I can still watch the sky, though, and the other morning I watched a total lunar eclipse. When the moon was in our shadow it was still visible in the night as a dim brown glow. It was like watching a coal burn out. It must have been terrifying to pre-civilized people who didn’t know how the solar system works (not that I do) and didn’t have access to ancient astronomy and news services that could forecast eclipses — without understanding, it would be terrifying to see the moon or sun burn out before your eyes. Is this the end?
Is the universe finally burning out?
I’m watching the eclipse from my cage. Our building is now enclosed by scaffolding and covered with a net, a plastic veil the construction workers covered us with, but I still have a fairly clear, slightly pixillated, view.
I don’t know how long we will be in this cage. Some of those scaffolds stand for decades around buildings in this city. Maybe think of it as a cocoon and the building will eventually emerge reborn and transformed, but that’s not really what’s going on here.
We had a tenants meeting a couple of nights ago. An energy company called Microgrid wants to put big lithium batteries on the roof and collect solar energy they will sell to Con Ed. The energy isn’t for us. It’s because of all the residential construction bringing more residents than Con Ed can handle. Rich people don’t want these batteries on their new buildings so they’re going to put it on top of the one hundred year old factory building we call our live/work space. Someone says that this is the first time this has been done on a residential building and we are guinea pigs. We go to public hearings on Zoom. We’ve been collecting reports of lithium batteries exploding and burning things down, and so on. I don’t know where the line between reasonable concern and paranoia could be drawn. We talk about hiring an engineer. There is no way I could afford to pay my share, I think.
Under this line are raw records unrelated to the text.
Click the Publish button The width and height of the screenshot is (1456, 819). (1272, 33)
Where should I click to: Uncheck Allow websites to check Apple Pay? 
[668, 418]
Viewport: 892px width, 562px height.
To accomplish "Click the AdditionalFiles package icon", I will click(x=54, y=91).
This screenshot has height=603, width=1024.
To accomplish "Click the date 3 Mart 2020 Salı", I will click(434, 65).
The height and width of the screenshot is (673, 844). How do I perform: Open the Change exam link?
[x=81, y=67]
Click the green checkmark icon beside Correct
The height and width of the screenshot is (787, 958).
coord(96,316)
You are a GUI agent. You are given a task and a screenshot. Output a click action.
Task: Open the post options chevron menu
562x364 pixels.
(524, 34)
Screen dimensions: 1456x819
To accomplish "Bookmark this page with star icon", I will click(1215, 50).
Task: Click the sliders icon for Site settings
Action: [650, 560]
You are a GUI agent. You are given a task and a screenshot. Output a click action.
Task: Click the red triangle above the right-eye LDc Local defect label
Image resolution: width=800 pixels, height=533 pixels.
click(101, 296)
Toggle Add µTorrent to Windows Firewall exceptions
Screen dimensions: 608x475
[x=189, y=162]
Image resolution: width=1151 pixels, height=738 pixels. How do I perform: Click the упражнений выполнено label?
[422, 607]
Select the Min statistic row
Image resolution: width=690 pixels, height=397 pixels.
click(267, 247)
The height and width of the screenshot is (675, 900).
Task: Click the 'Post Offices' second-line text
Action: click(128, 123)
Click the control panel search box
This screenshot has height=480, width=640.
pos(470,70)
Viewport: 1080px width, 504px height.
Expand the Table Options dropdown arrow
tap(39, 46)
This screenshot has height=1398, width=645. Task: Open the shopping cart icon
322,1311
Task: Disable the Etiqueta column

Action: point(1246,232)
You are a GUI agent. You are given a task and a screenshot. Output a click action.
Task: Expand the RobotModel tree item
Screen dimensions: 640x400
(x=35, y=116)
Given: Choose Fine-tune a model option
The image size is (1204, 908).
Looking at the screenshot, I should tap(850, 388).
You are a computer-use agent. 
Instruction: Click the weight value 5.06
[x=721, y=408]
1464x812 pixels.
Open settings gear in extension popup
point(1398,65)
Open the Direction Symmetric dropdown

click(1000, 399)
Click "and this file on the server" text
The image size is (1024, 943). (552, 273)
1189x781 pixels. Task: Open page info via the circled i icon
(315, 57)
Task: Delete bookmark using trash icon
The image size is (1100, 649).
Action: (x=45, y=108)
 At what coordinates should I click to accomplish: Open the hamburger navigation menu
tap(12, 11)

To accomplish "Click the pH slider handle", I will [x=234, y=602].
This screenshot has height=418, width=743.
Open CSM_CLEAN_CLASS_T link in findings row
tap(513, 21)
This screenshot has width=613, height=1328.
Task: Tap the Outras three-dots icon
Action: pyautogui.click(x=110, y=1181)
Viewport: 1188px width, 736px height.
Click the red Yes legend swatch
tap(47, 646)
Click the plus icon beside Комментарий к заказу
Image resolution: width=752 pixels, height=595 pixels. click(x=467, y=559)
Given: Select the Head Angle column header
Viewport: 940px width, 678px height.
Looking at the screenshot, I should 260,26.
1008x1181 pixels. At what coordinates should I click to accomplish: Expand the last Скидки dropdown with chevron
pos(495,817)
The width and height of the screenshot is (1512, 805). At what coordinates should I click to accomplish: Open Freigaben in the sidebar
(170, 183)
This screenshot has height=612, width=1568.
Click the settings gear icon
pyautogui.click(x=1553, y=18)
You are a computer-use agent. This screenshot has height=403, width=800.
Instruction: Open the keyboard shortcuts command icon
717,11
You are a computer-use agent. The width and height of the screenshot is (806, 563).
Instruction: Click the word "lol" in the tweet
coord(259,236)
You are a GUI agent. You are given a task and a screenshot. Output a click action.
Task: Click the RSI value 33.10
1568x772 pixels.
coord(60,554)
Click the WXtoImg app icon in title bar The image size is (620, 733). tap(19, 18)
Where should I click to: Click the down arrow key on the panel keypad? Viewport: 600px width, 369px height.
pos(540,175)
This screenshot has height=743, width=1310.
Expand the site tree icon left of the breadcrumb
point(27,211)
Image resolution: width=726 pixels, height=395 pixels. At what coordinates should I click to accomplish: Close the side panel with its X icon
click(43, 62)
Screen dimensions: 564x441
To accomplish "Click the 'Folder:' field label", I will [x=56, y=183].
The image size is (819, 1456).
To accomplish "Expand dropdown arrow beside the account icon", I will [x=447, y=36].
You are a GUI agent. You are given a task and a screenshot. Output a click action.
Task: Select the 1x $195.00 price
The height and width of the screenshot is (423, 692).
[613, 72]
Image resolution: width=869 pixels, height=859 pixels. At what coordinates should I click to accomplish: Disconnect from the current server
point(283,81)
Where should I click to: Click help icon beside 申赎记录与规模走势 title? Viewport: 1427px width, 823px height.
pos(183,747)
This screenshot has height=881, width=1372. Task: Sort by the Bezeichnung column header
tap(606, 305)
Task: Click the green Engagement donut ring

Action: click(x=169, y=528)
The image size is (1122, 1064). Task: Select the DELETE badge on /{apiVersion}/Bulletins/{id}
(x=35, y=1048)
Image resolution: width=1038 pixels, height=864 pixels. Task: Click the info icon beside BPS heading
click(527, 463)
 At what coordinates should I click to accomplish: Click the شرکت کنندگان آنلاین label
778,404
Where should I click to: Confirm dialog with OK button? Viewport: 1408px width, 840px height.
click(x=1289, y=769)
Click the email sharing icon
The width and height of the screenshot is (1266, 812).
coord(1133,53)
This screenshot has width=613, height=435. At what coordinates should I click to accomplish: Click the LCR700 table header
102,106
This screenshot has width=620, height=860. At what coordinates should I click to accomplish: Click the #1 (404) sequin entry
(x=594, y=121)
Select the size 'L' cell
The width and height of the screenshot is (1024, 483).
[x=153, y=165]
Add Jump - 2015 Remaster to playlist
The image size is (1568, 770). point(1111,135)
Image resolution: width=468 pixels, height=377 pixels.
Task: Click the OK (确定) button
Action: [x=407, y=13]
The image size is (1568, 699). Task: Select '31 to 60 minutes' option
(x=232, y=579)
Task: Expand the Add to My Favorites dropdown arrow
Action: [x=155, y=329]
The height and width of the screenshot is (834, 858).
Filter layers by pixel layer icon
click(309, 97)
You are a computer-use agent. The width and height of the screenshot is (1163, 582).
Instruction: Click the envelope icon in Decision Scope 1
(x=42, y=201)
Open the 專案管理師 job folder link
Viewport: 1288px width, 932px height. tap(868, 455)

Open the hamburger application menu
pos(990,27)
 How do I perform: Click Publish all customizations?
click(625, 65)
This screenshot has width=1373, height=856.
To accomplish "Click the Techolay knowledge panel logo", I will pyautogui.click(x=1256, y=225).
We don’t really trust the Limited Liability Corporation that collects our rent. Microgrid is paying them a lot of money for this and probably paying for all this construction work that has us living in a cage. “They’re trying to kill us,” someone says.
Second Part
“You know how to interpret the appearance of the sky, but you cannot interpret the signs of the times. An evil and adulterous generation asks for a sign, but no sign will be given to it except the sign of Jonah.” Matthew 16:4
The Book of Jonah is one of my favorite books in the Bible because it’s one of the funniest and I identify with the cranky and reluctant prophet.
Jonah was called to go to the wicked city and tell them the truth. After delivering his prophecy of doom — blasting his message in heavy rotation from all the hydrogen jukeboxes — You Don’t Believe We’re On The Eve of Destruction? — Jonah left the wicked city and built a hut so he could watch the destruction of Nineveh from a safe distance. It’s like fleeing to the suburbs to watch the End Times on TV. He didn’t want to be collateral damage when divine punishment was inflicted on these heathens. But judgment never came. Instead, the city repents when they hear Jonah’s message and so God also repents. Big disappointment for the prophet, who is deeply grieved that the city is not punished and instead undergoes a peaceful revolution, and an expansion of their moral consciousness and conscience, and the people make fundamental changes in how they organize their political economy. They did this out of their love for their city and out of a collective desire for a loving community in which everyone has what they needed.
The prophet is furious. His life is a joke. His calling is irrelevant. His message against EVIL is meaningless in the presence of too much GOOD. This is cancel culture, he complains and he is angry at the unfairness of it all, that an entire city is happy and he isn’t. Everyone else has been liberated but the prophet’s consciousness is still colonized.
And then his living arrangements fell apart and his comfort zone became unbearable. Jonah had grown emotionally attached to a plant in his yard that had provided him shade. Then a worm came and destroyed the plant. He loved that plant. Jonah was really mad.
This is how the Book of Jonah ends:
“But God said to Jonah, “Is it right for you to be angry about the bush?” And he said, “Yes, angry enough to die.” Then the Lord said, “You are concerned about the bush, for which you did not labor and which you did not grow; it came into being in a night and perished in a night. And should I not be concerned about Nineveh, that great city, in which there are more than a hundred and twenty thousand persons who do not know their right hand from their left and also many animals?”